Fondato è peraltro il terzo motivo di ricorso , con il quale si censura la statuizione secondo cui gli interessi sulla somma liquidata a titolo di equa riparazione decorrono dalla data del decreto impugnato e non dalla domanda, in quanto ciò contrasta con il principio generale secondo cui la durata del processo non deve risolversi in un pregiudizio per le ragioni della parte vittoriosa.

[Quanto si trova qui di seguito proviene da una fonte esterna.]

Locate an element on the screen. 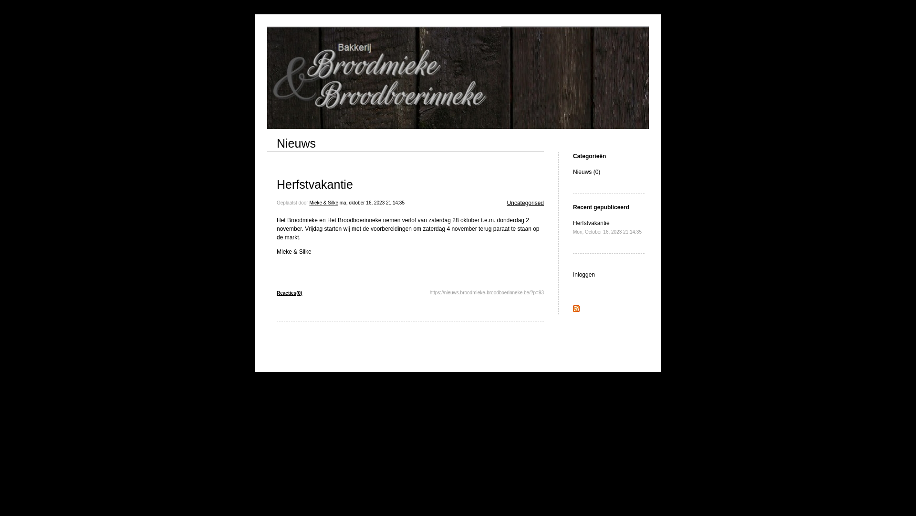 This screenshot has width=916, height=516. 'Nieuws' is located at coordinates (295, 143). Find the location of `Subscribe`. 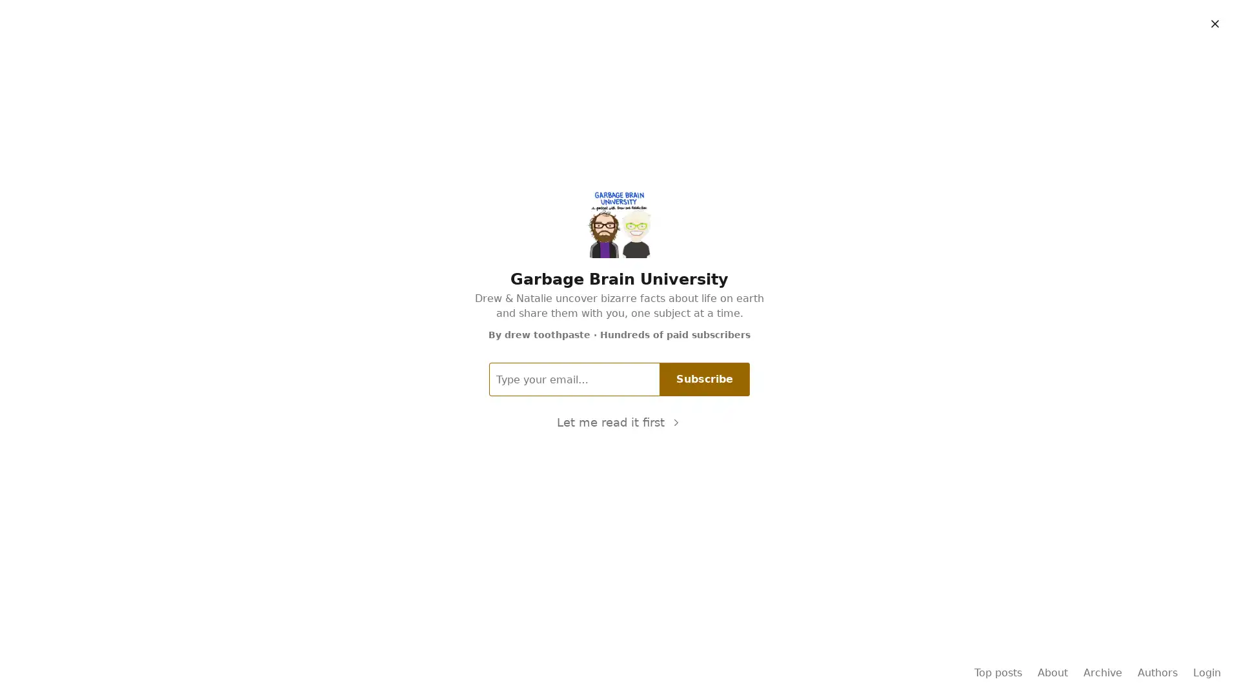

Subscribe is located at coordinates (704, 378). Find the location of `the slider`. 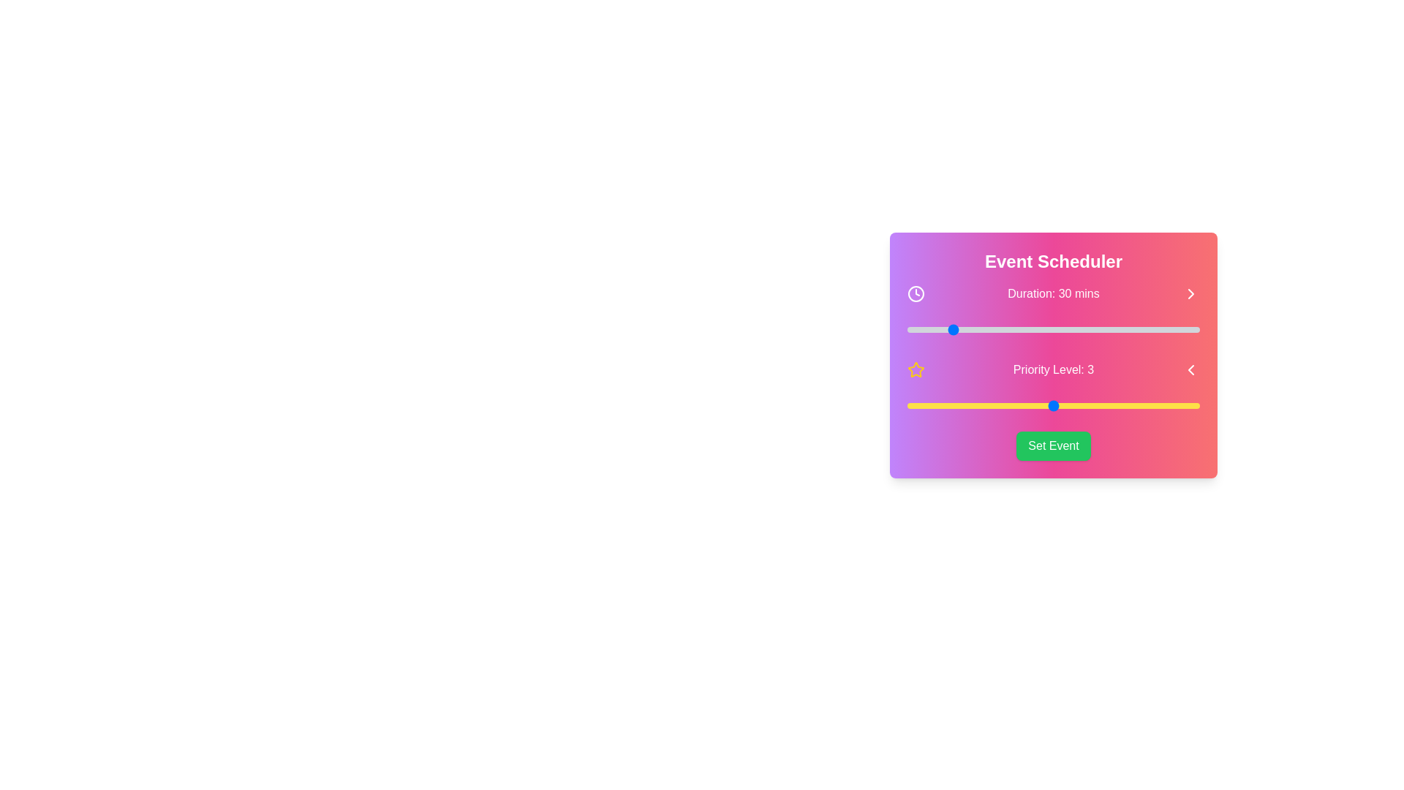

the slider is located at coordinates (1001, 330).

In conclusione il ricorso merita accoglimento limitatamente alle censure esposte con il primo e il terzo motivo e, conseguentemente, il decreto impugnato va cassato, con la liquidazione di un equo indennizzo in misura di Euro 5.000,00 per ciascuno de ricorrente.

Le spese giudiziali, in considerazione del parziale accoglimento della domanda, seguono la soccombenza previa compensazione nella misura della metà e se ne dispone la distrazione in favore del procuratore antistatario.

P.Q.M.

La Corte accoglie il primo e il terzo motivo di ricorso, rigetta il secondo, cassa il decreto impugnato e, pronunziando nel merito, condanna la Presidenza del Consiglio dei Ministri al pagamento della somma di Euro 5.000,00 con gli interessi dalla domanda in favore di ciascun ricorrente, nonchè al pagamento delle spese giudiziali del doppio grado che, previa compensazione nella misura della metà, liquida per la restante metà in complessivi Euro 464,00, di cui Euro 189,00 per diritti ed Euro 250,00 per onorari, per il giudizio di merito e in ulteriori complessivi Euro 250,00, di cui Euro 200,00 per onorari, per il giudizio di cassazione e ne dispone la distrazione in favore del procuratore antistatario.

Così deciso in Roma, il 18 aprile 2011.